The marketing blitz paid off, the plaintiffs claim, as Luvox "was a top-selling drug for Solvay for years, with at least $6 million in Medicaid claims in the state of Texas alone. The majority of Luvox's Medicaid sales were for indications other than for OCD."

The FDA approved Solvay's drug Aceon in 1993 to treat high blood pressure, and with 11 similar drugs already available, the "market's response to its launch was a collective sigh of indifference," according to the complaint.

But Solvay got creative with its marketing of Aceon, the whistleblowers say.

"As part of Solvay's 1999 launch of Aceon, Solvay promoted Aceon for 'arterial wall compliance.' Solvay stressed to doctors that Aceon delivered a structural change in all arteries by remodeling them, whereas other hypertension drugs merely lowered blood pressure," the complaint states.

Solvay also falsely marketed Aceon to treat strokes and kidney complications caused by diabetes, the whistleblowers claim.

As for AndroGel, the plaintiffs claim, Solvay persuaded the FDA to approve the drug to treat men with hypogonadism, a condition in which the testicles do not produce testosterone.

"Solvay launched AndroGel in 2000 touting the unsupported claim that four to five million American men suffered from hypogonadism. For this figure, Solvay cited the FDA's own website as the source, when in fact the figure came from the manufacturer of Androderm, a testosterone skin patch," the complaint states.

By 2006, AndroGel was Solvay's top-selling drug, with U.S. sales of more than $300 million, the plaintiffs say in their 277-page fifth amended complaint.

Solvay sought partial dismissal of plaintiffs' claims that it "actively targeted" and "wooed" doctors who were members of states' Medicaid Pharmaceutical and Therapeutics Committees to place its drugs on states' preferred drug lists (PDL) or formularies, which govern how state Medicaid programs pay for prescription drugs.
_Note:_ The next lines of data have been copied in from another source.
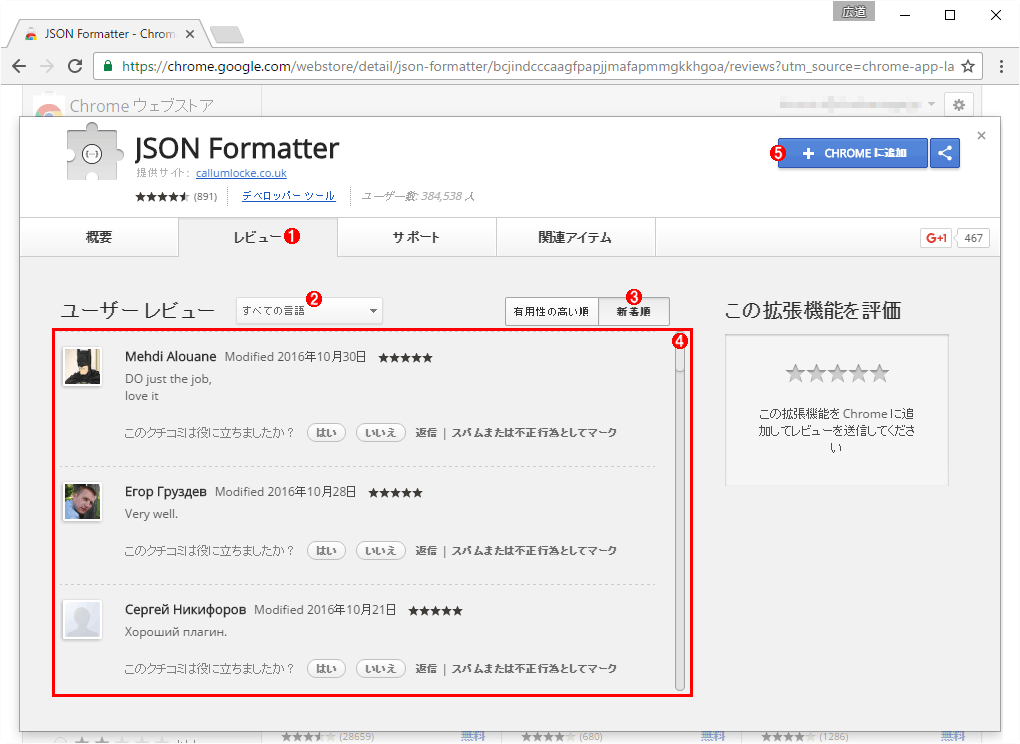Mark Mehdi Alouane's review as helpful with はい
Screen dimensions: 1020x744
tap(326, 432)
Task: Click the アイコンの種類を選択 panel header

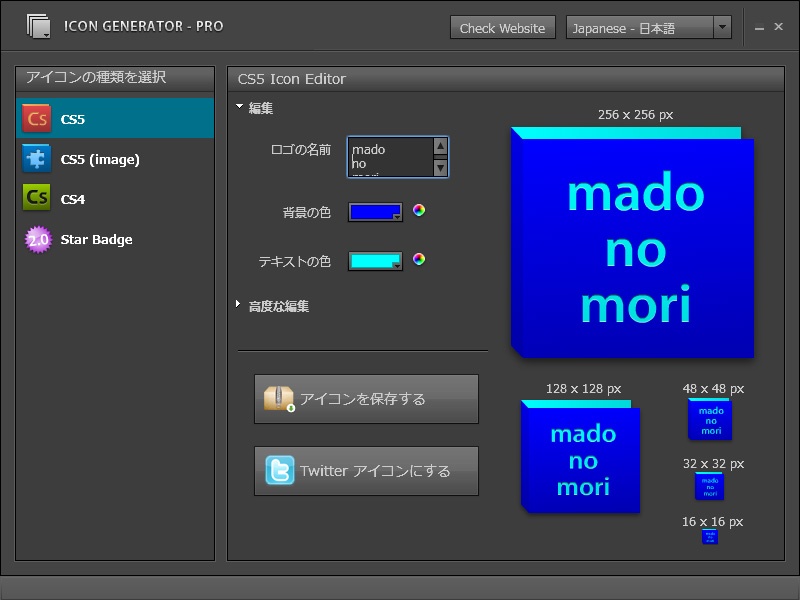Action: click(99, 79)
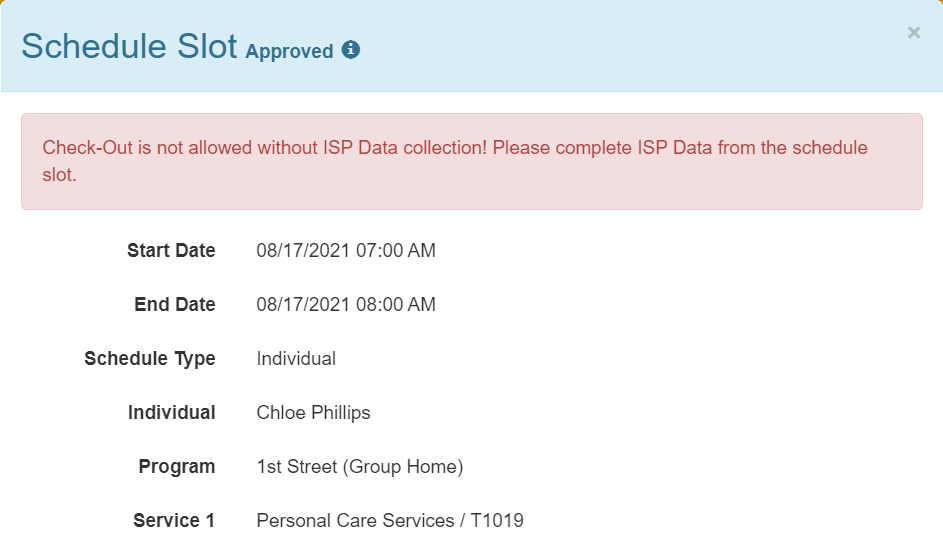Click the T1019 service code
943x551 pixels.
pos(497,520)

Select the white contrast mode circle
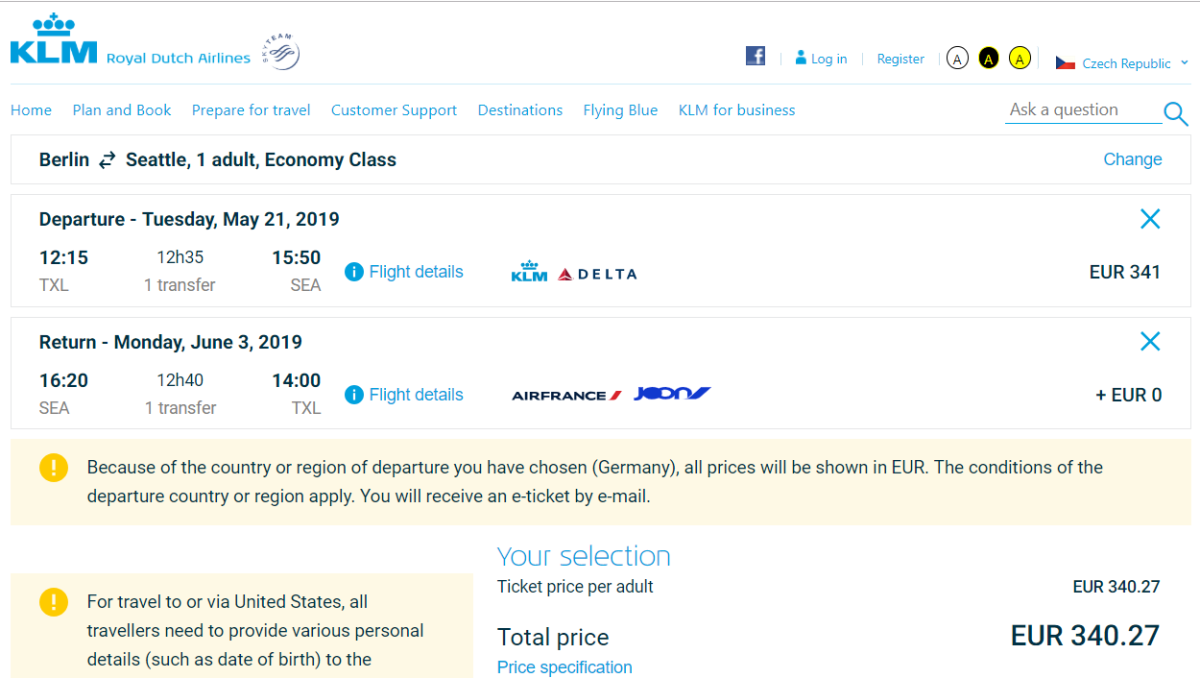click(x=957, y=58)
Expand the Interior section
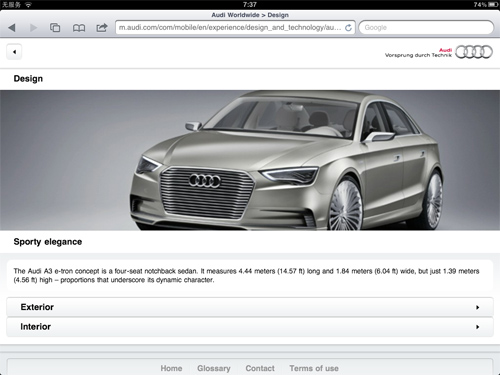Image resolution: width=500 pixels, height=375 pixels. point(250,327)
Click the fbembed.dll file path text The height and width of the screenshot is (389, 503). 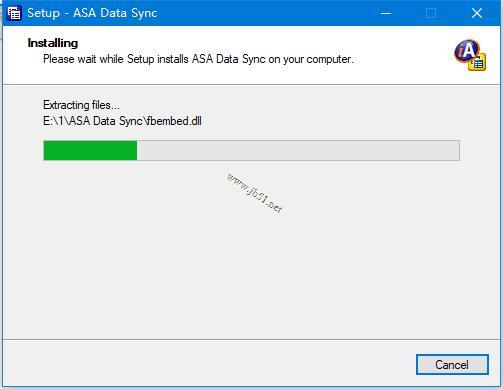[x=122, y=121]
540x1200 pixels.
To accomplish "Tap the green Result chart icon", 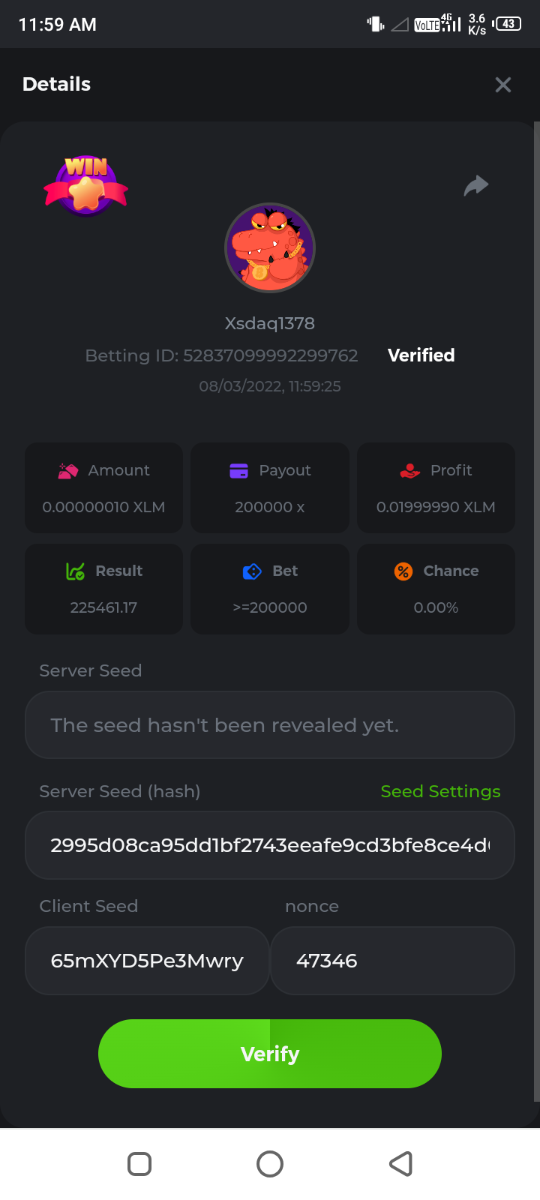I will (75, 571).
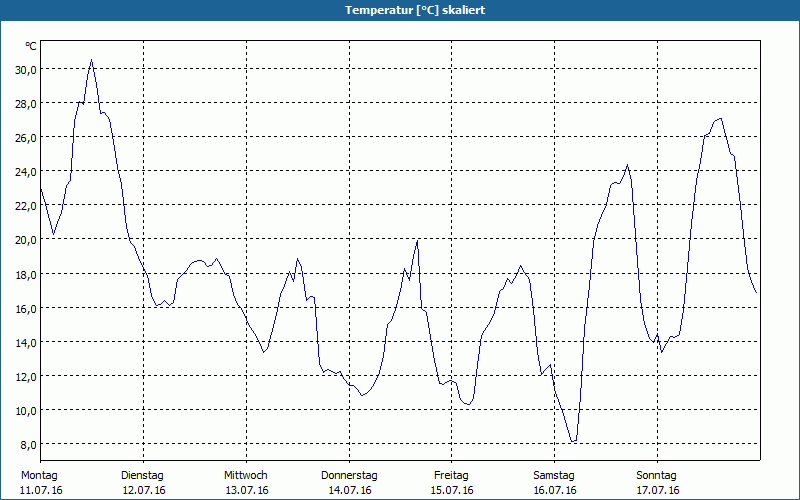The image size is (800, 500).
Task: Click the 30,0 temperature axis label
Action: [x=26, y=70]
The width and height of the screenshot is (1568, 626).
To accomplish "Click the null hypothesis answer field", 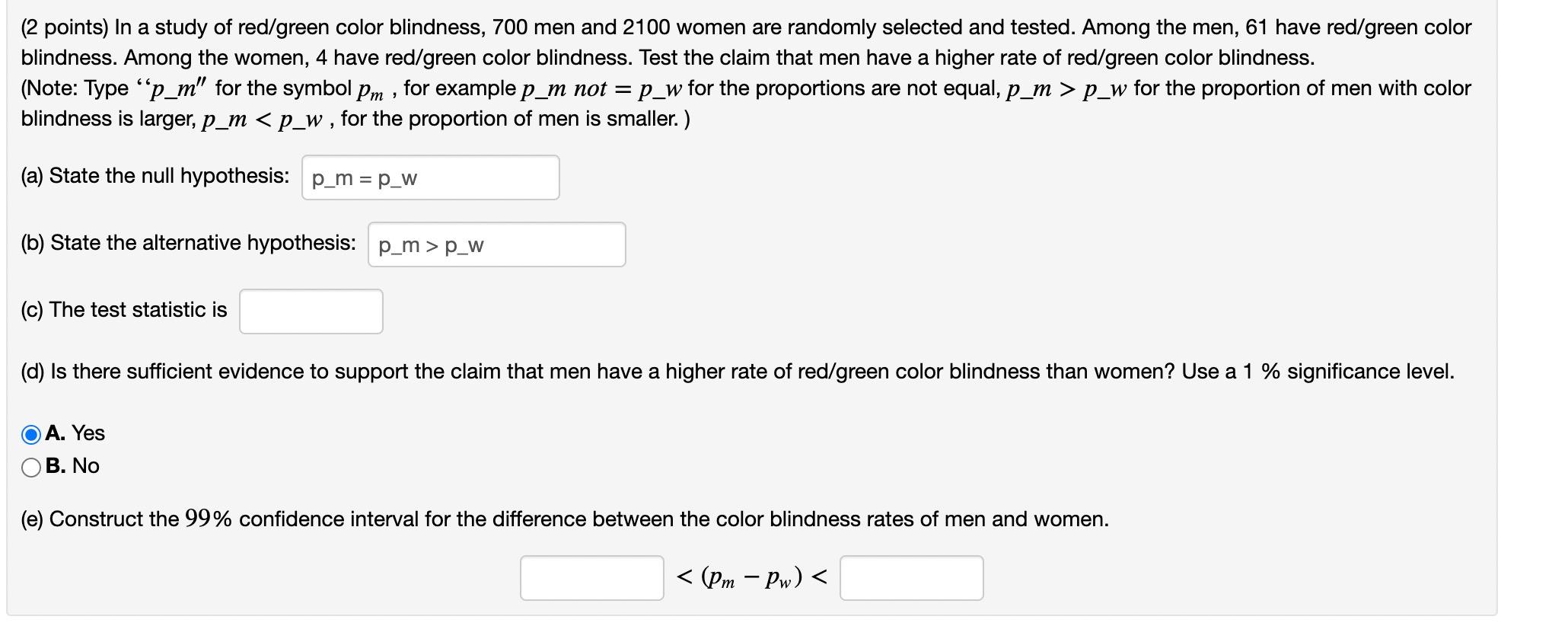I will click(x=430, y=177).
The plaintiffs claim that Solvay's deceptive marketing led to prescription filling by pharmacies that submitted claims to Medicaid for reimbursement.

U.S. District Judge Gray Miller issued a 12-page ruling on Jan. 23.

He granted Solvay's unopposed motion to dismiss some claims involving several states because the plaintiffs "are no longer asserting a claim that [Solvay] improperly wooed P&T members into including its drugs on the state PDLs or formularies" in those states, the judge wrote.

Miller left much of the Medicaid committee "wooing" claims intact, however.

"The wooing claim is available, pursuant to the pleaded claims in the fifth amended complaint, for states that had a PDL or some type of formulary governed by a group called a P&T Committee during the relevant timeframe if the drugs at issue were on the list," Miller wrote.

The states and entities involved in the lawsuit are California, Colorado, Connecticut, Delaware, Florida, Georgia, Hawaii, Illinois, Indiana, Louisiana, Maryland, Michigan, Minnesota, Montana, Nevada, New Hampshire, New Jersey, New Mexico, New York, North Carolina, Oklahoma, Rhode Island, Tennessee, Texas, Massachusetts, Virginia, the District of Columbia and Chicago.